Retype the data below word for word, starting at the line that contains "Open Show more under Course Faculty" and continuing through the end of the data. Leave the pictures out of your answer.

━━━ TASK INPUT

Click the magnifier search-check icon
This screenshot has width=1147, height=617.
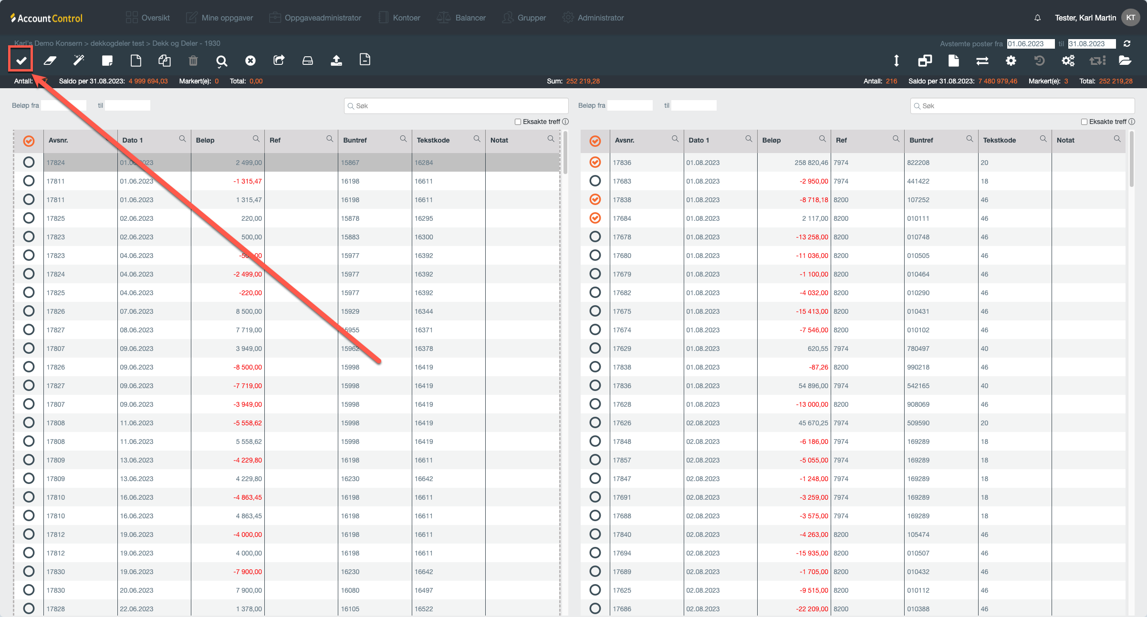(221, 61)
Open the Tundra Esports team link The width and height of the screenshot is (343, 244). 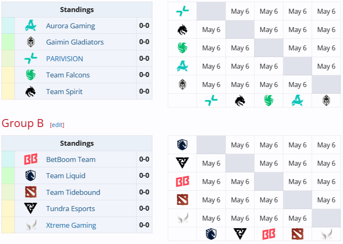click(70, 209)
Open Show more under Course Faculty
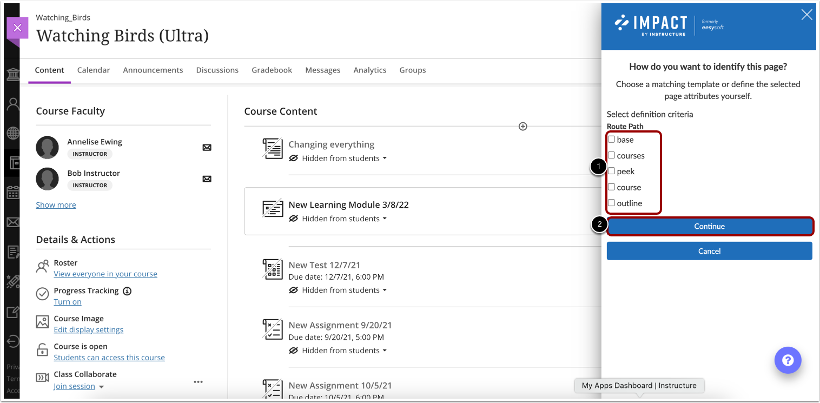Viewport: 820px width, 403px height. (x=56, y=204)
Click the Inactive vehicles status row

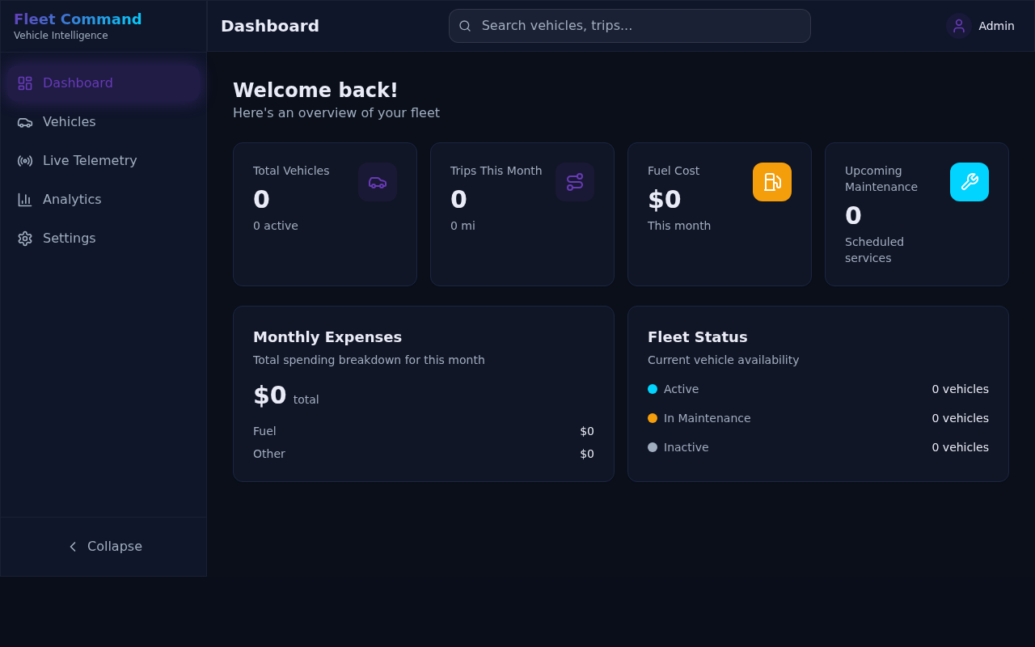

━━━━━━

SOLUTION TO THIS EXERCISE
Open Show more under Course Faculty
Viewport: 820px width, 403px height. (x=56, y=204)
Click the Inactive vehicles status row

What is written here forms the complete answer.